Work item: The answer should be the records below, word for word, with every image left out.

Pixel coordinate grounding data
####
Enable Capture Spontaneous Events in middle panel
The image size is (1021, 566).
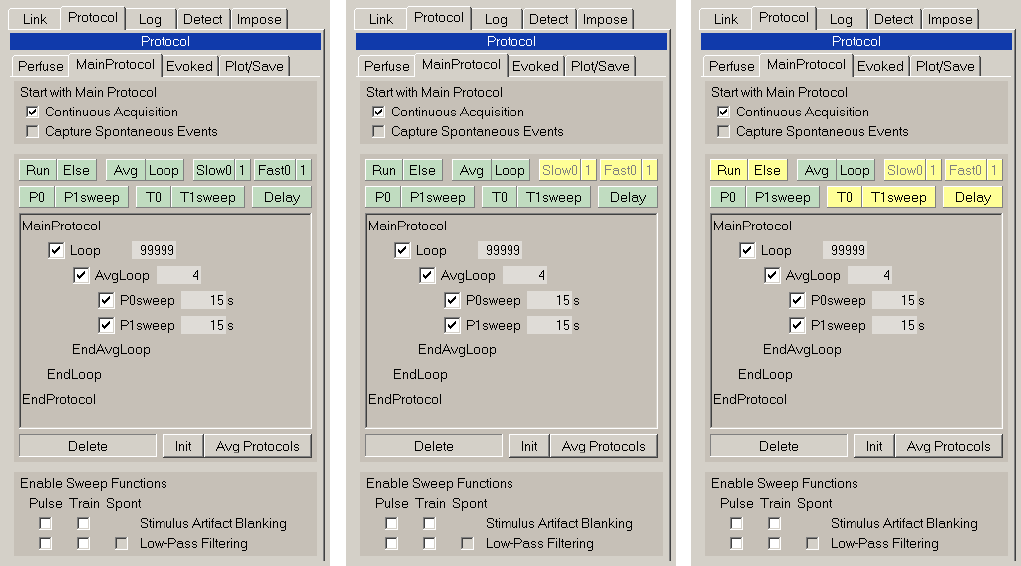[x=378, y=131]
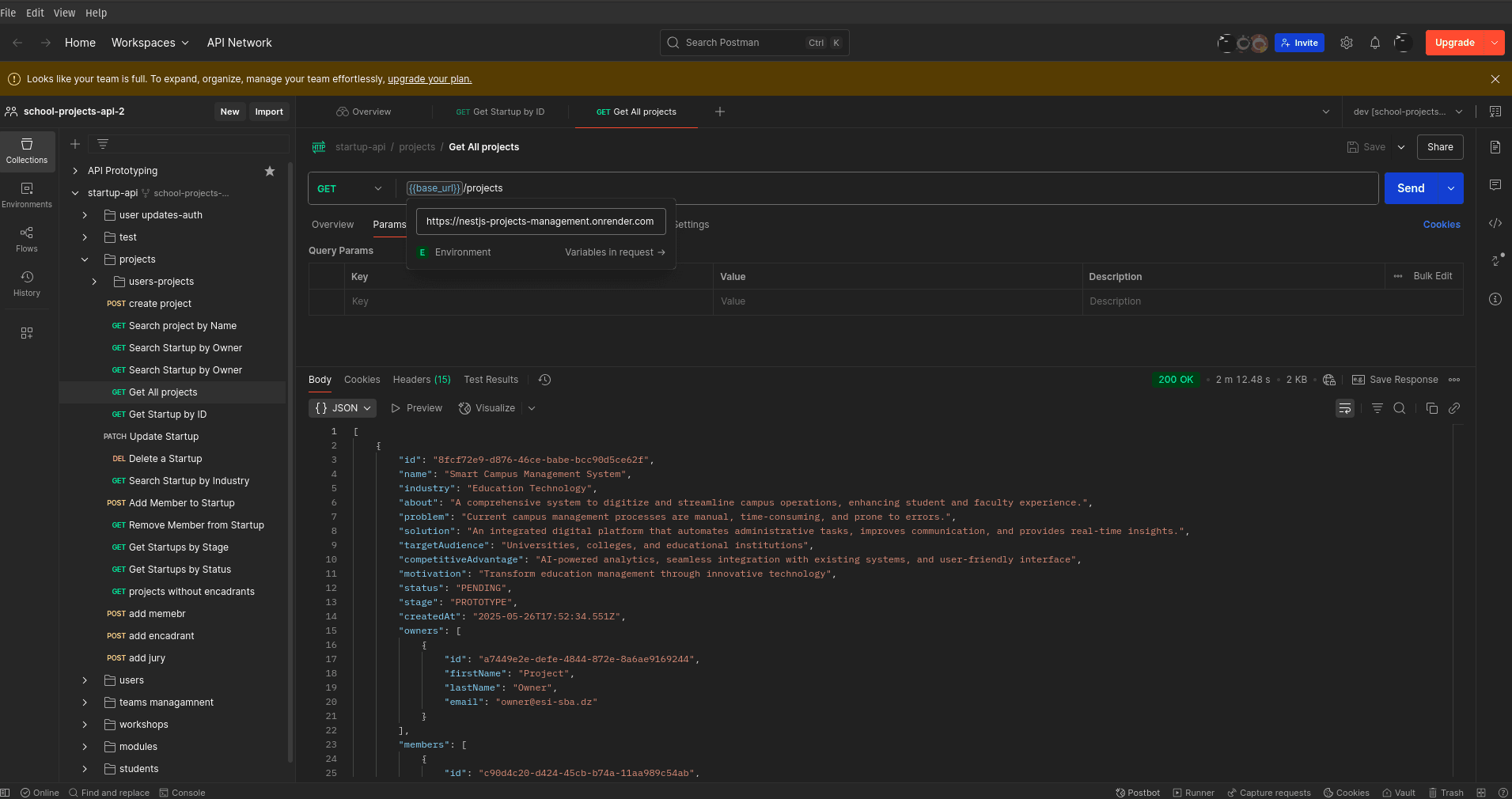Viewport: 1512px width, 799px height.
Task: Toggle word wrap in response viewer
Action: tap(1345, 408)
####
Response to this exercise:
Enable Capture Spontaneous Events in middle panel
The image size is (1021, 566).
[x=378, y=131]
Viewport: 1512px width, 799px height.
Task: Toggle word wrap in response viewer
Action: tap(1345, 408)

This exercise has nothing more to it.